There are two main issues with this code: first, there is avoidable repetition including the QueryScope functions, the stocksEOD table, and the optionsEOD table; second is the use of the merge function. The repetition can be removed by not initializing the tables outside of the loop... but in order for the merge function to work properly, the tables have to be initialized outside of the loop. I found a solution by This can be done by initializing the tables each time the loop iterates and then saving that data to a partitioned user table. Normally, a whole table would have to be uploaded at once, but with a partitioned user table, a user can upload a table in parts.

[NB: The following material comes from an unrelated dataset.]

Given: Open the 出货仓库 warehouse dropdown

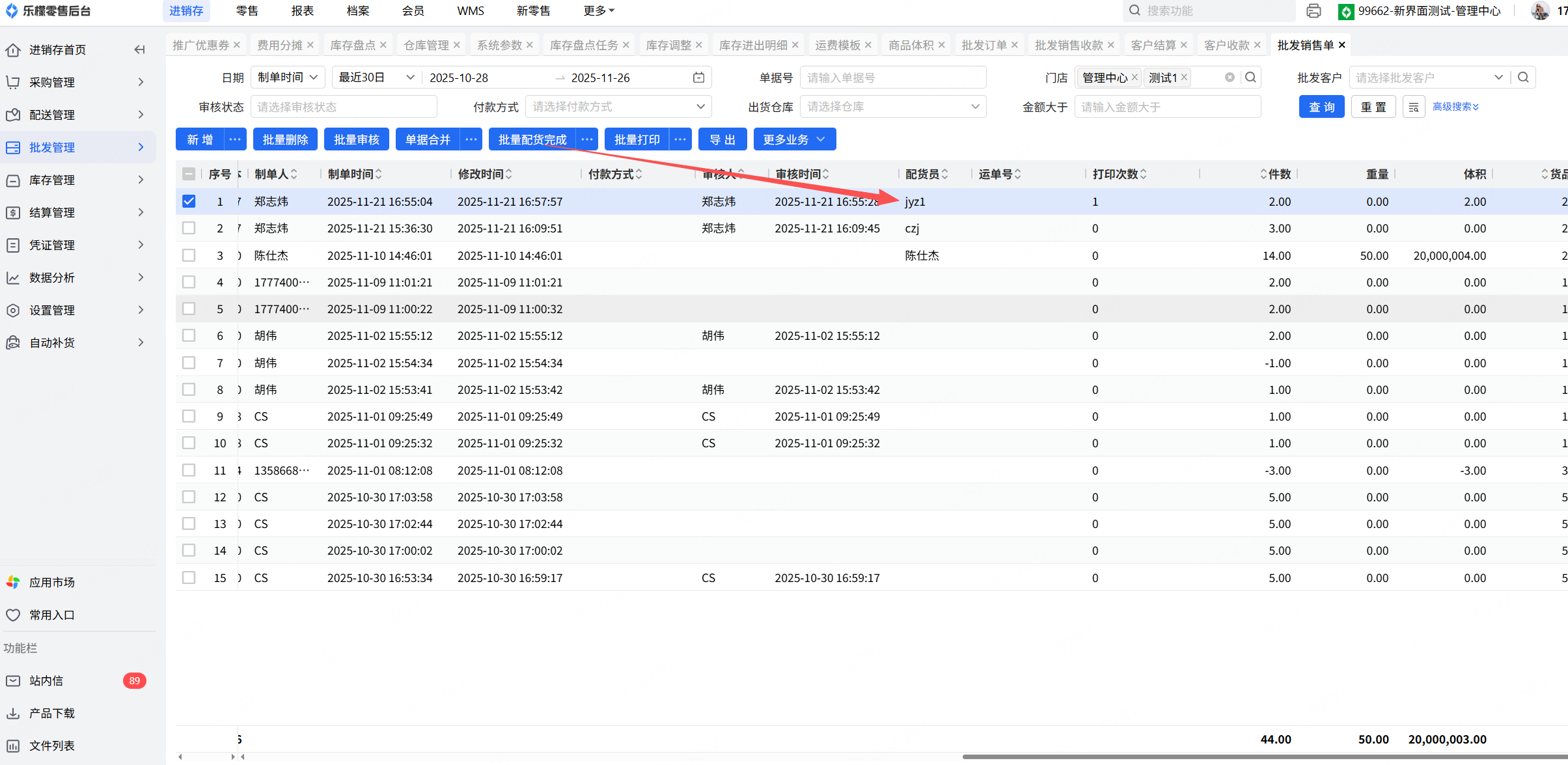Looking at the screenshot, I should [x=892, y=107].
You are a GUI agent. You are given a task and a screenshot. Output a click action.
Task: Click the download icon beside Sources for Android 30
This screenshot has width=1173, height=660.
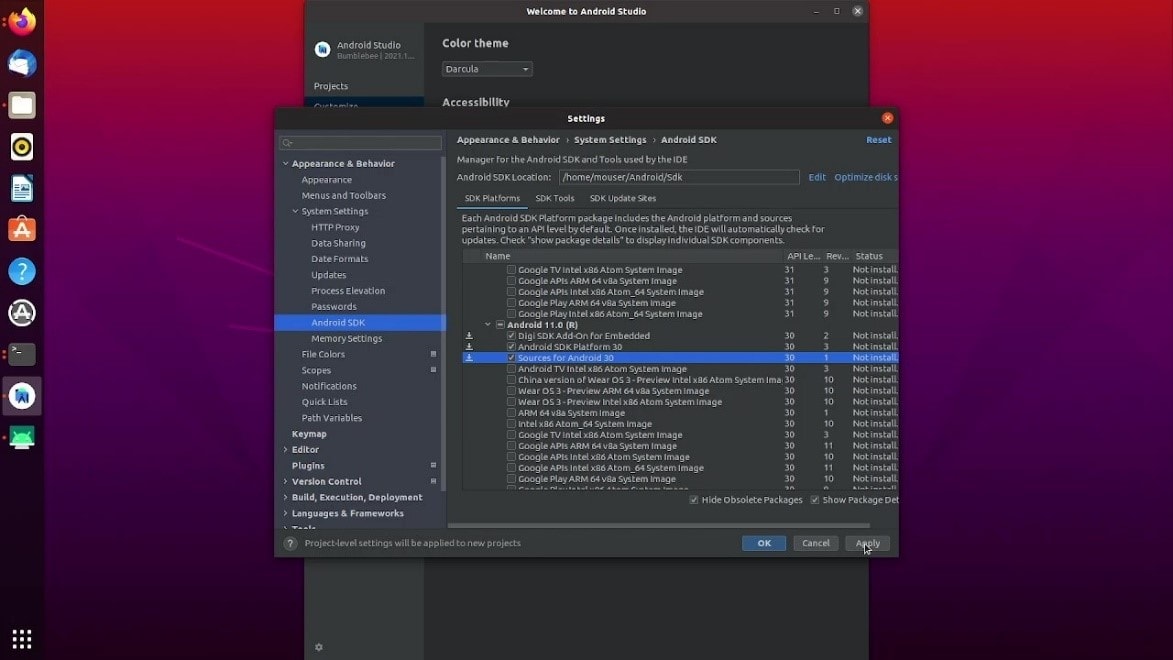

Before I go into detail about how I improved this code, I first want to better explain how to use partitioned user tables. In order to save data to a partitioned user table, a user has to set up the location for the partitioned user table, give an outline of the table that will be stored there, and state the column that will be used to partition the data. Deephaven's addPartitionedTableDefinition method accomplishes this:

db.addPartitionedTableDefinition("ExampleNamespace", "ExampleTableName", "ColumnToPartitionOn", table.getDefinition())

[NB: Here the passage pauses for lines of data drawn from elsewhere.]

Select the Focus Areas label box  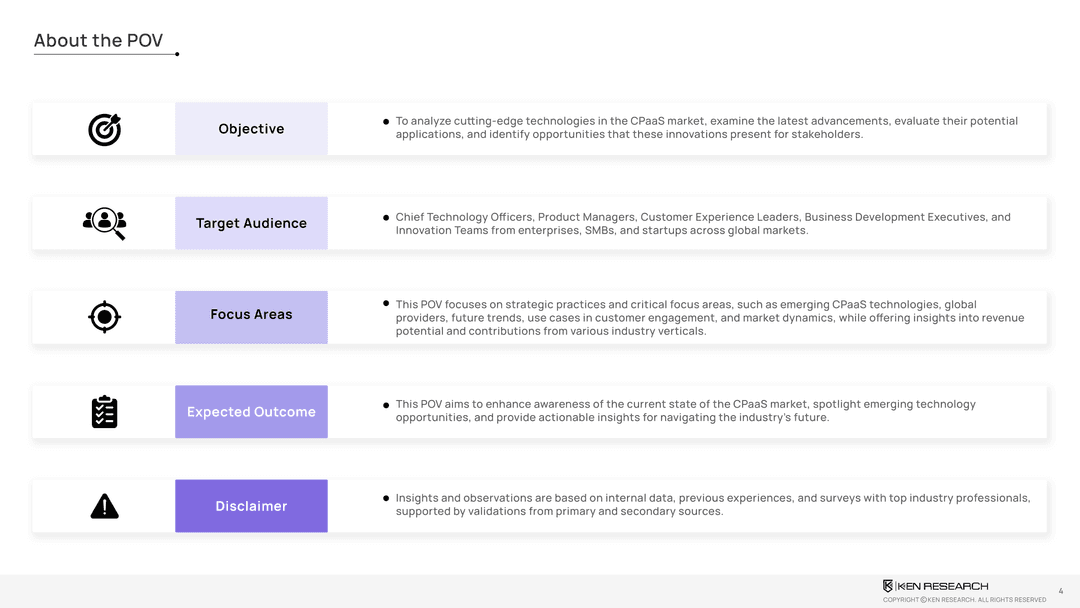(251, 317)
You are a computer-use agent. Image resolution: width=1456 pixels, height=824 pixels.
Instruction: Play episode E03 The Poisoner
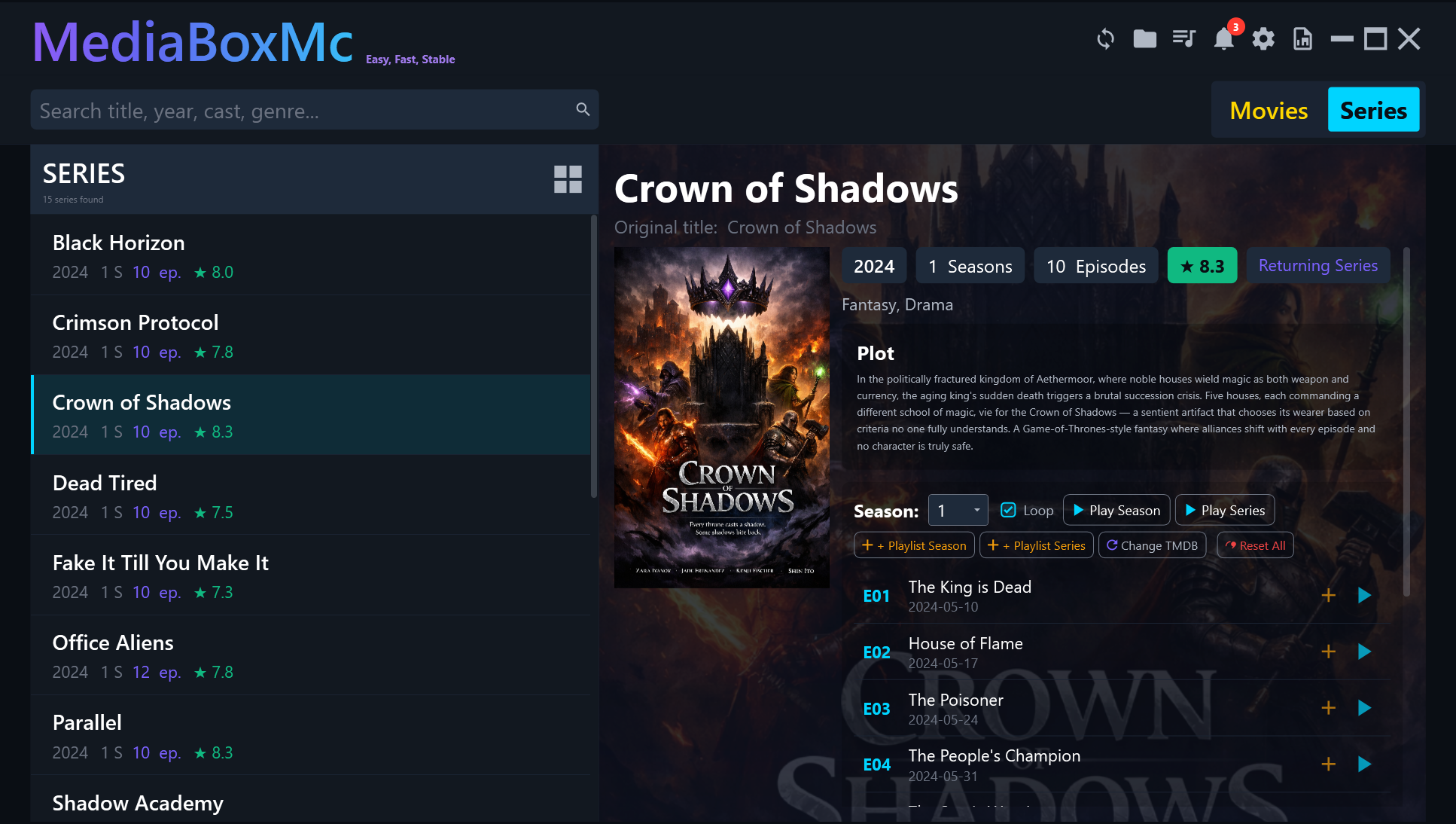point(1364,708)
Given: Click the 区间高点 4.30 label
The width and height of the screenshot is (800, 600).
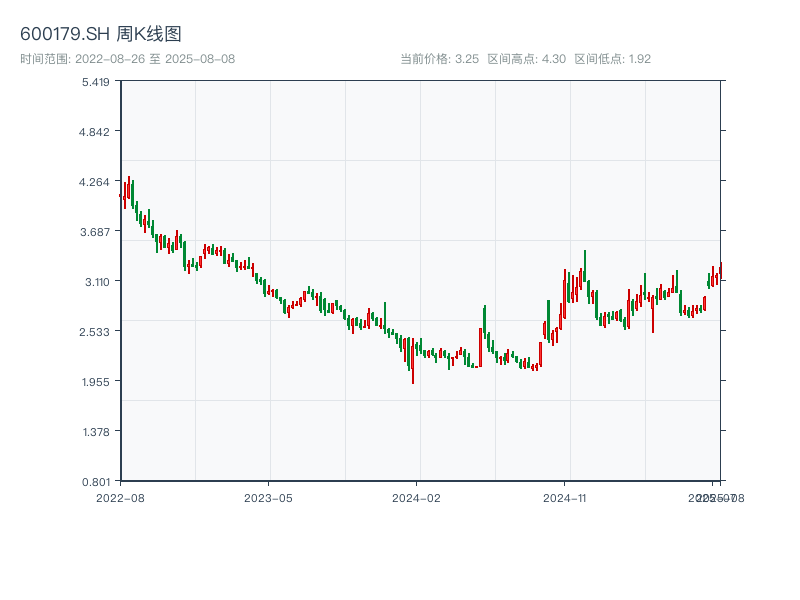Looking at the screenshot, I should tap(526, 59).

After the initial set-up, users can add data to the table. To do so, they must provide the partition that the table will be saved under, adding one partition at a time using the addTablePartition method:

db.addTablePartition("ExampleNamespace", "ExampleTableName", partition, table)

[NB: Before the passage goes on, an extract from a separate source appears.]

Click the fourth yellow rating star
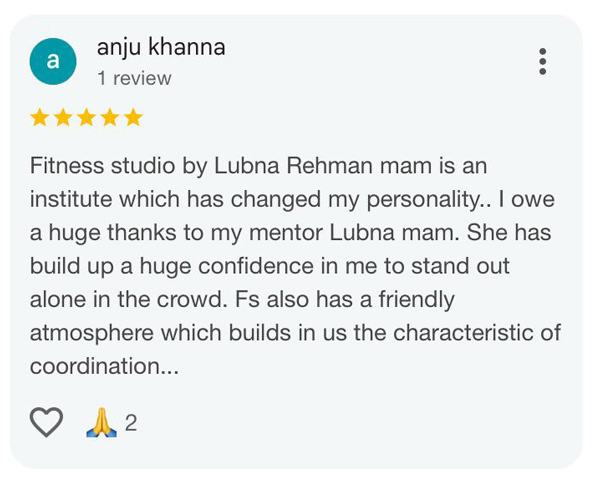Viewport: 600px width, 482px height. coord(110,118)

Now a user can add data to this table at any time and pull out data at any time.

Implementing the partitioned table shortened my code and eliminated the merge function, as shown below:

def endOfDayTableMaker(optons, stocks, start, end):
    for day in calendar.businessDaysInRange(start, end):
        QueryScope.addParam("day", day)
        QueryScope.addParam("time", convertDateTime(day + "T16:00:00 NY"))
        stocksEOD = stocks.where("Date = day", "Timestamp < time", "AskSize != 0", "BidSize != 0") .lastBy("LocalCodeStr")updateView("UnderlyingStockPrice = (AskSize*Bid+BidSize*Ask)/(AskSize+BidSize)")
        db.replaceTablePartition("Correlation", "StocksEndOfDay", day, stocksEOD)
        optionsEOD = options.where("Date = day", "Timestamp < time", "AskSize != 0", "BidSize != 0").lastBy("LocalCodeStr").naturalJoin(stocksEOD, "USym = LocalCodeStr", "UnderlyingStockPrice").updateView("OptionsPrice = (AskSize*Bid+BidSize*Ask)/(AskSize+BidSize)").view("Date", "LocalCodeStr", "USym", "Expiry", "OptionsPrice", "PutCall", "UnderlyingStockPrice", "Strike")
        db.replaceTablePartition("Correlation", "EndOfDay", day, optionsEOD)
    return optionsEOD

This code works by creating the end of day table for the stocks and options and then saving the data for that day in a partitioned user table under the partition of that day. This removes the repeated code before the loop and increases the sorting speed of my user table by basing sorts on the partitioning column.